Can you imagine a mainstream newspaper soliciting readers to help sort through the emails of, say, Hillary Clinton? It simply wouldn’t happen. There’s a different set of journalistic rules though when it comes to Sarah Palin:
Over 24,000 e-mail messages to and from former Alaska governor Sarah Palin during her tenure as Alaska’s governor will be released Friday. That’s a lot of e-mail for us to review so we’re looking for some help from Fix readers to analyze, contextualize, and research those e-mails right alongside Post reporters over the days following the release.
We are limiting this to just 100 spots for people who will work collaboratively in small teams to surface the most important information from the e-mails. Participants can join from anywhere with a computer and an Internet connection.
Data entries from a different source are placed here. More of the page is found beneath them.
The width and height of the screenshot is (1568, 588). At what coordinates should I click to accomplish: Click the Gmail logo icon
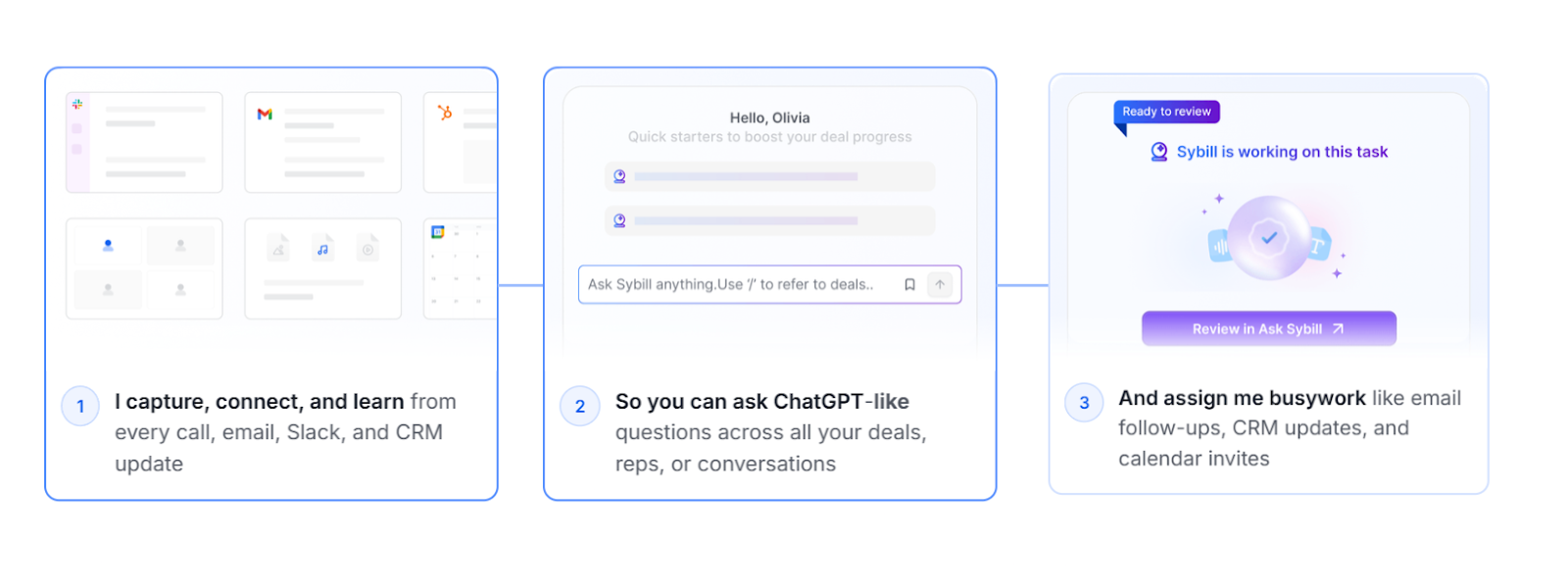pyautogui.click(x=265, y=114)
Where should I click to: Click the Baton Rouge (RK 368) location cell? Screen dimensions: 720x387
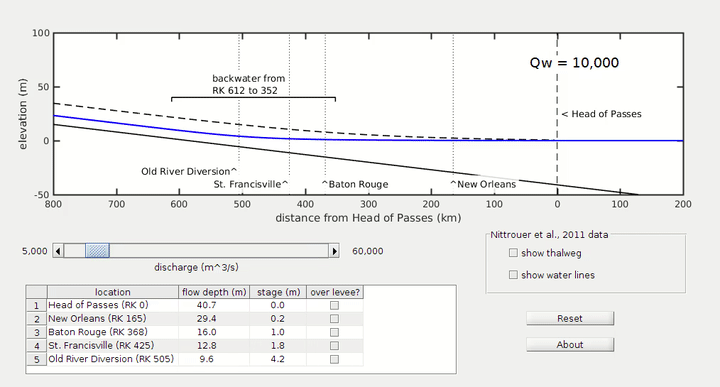tap(112, 332)
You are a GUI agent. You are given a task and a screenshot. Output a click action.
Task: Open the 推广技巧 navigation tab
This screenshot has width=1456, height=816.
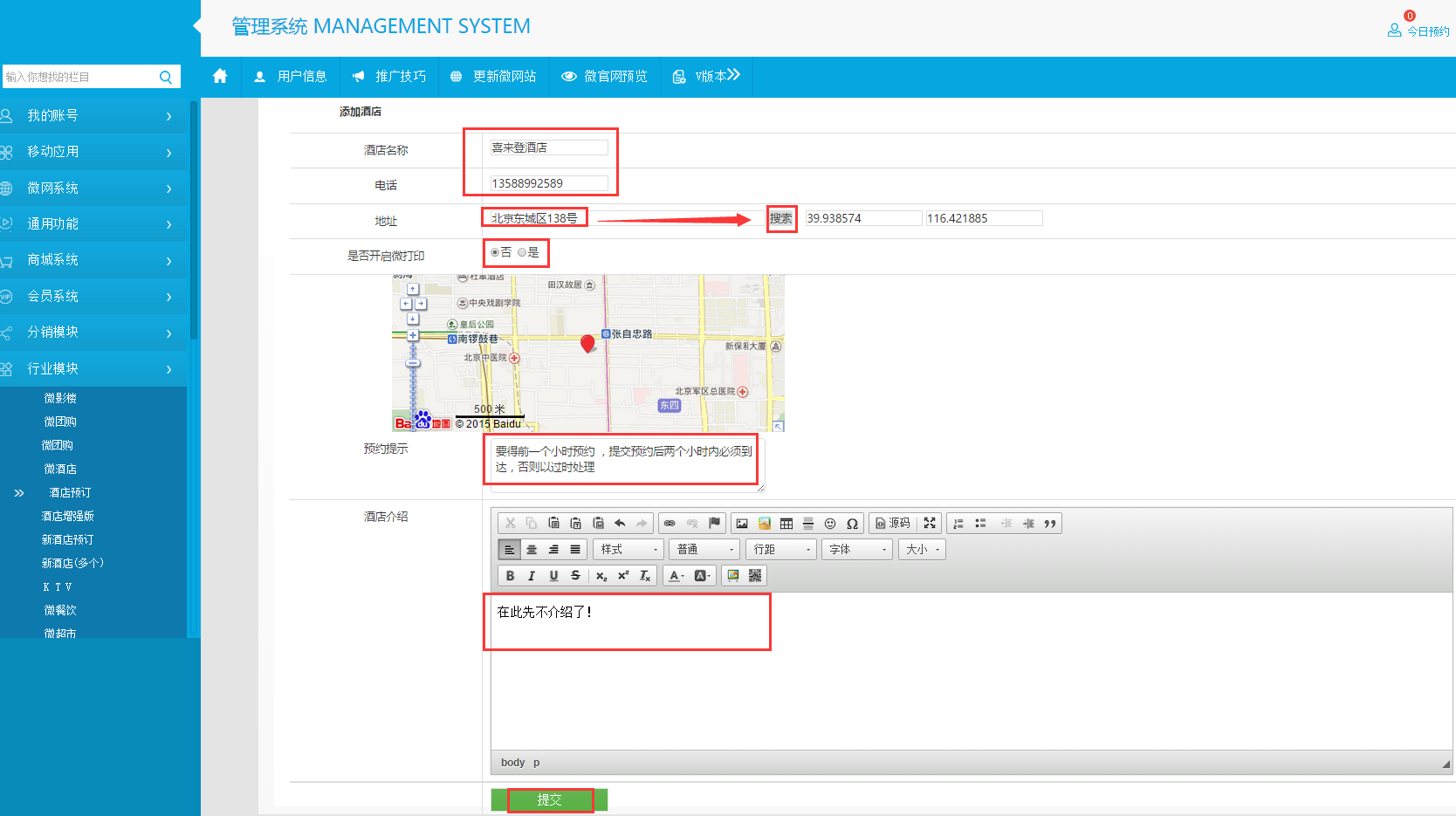pos(389,77)

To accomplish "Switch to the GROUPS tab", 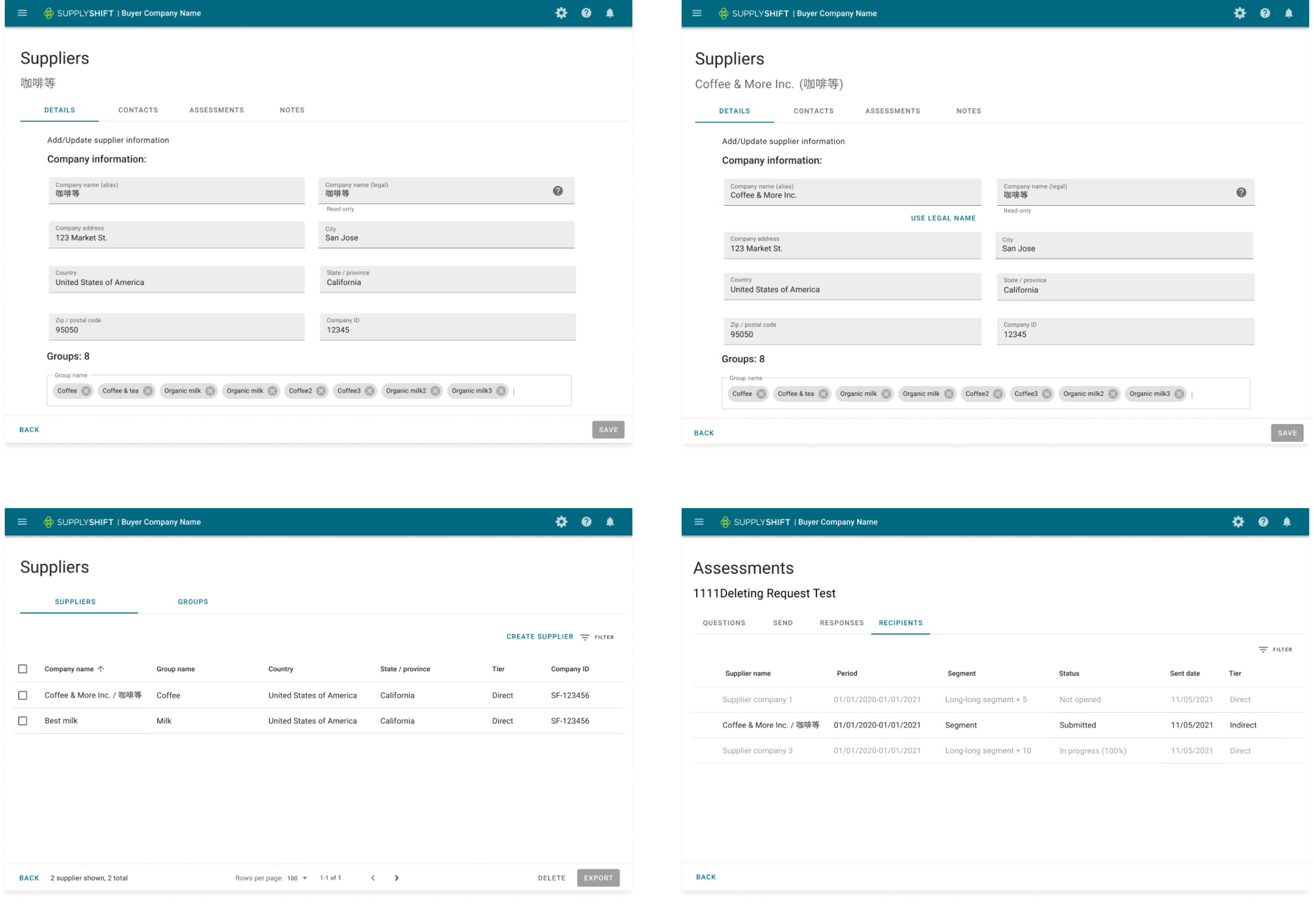I will click(193, 602).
When Sarah’s first book came out, the Associated Press assigned 11 “fact checkers” to comb through it, but at least they were their own employees. The AP should have just let their readers do it and saved some money. It would be doing nothing but inviting falsehoods and spin as well as offering the comments a large forum with which to reach a lot more readers than they normally would have, but that’s what the WaPo is doing.
Another point: In the age of muckraking bloggers, a mainstream media operation hardly has to invite scrutiny of information, whether it comes from the right or the left. What we’re really seeing here is a media dinosaur recognizing that it’s being scooped continually by the new media and demonstrating its desperation to keep up. But again, they’re being selective (read: biased) when it comes to how, who and when they feel the need to keep up.
Update: The New York Times is also soliciting citizen-journalists.
Wow. Just imagine if they had put this kind of effort into analyzing… I dunno… Obamacare?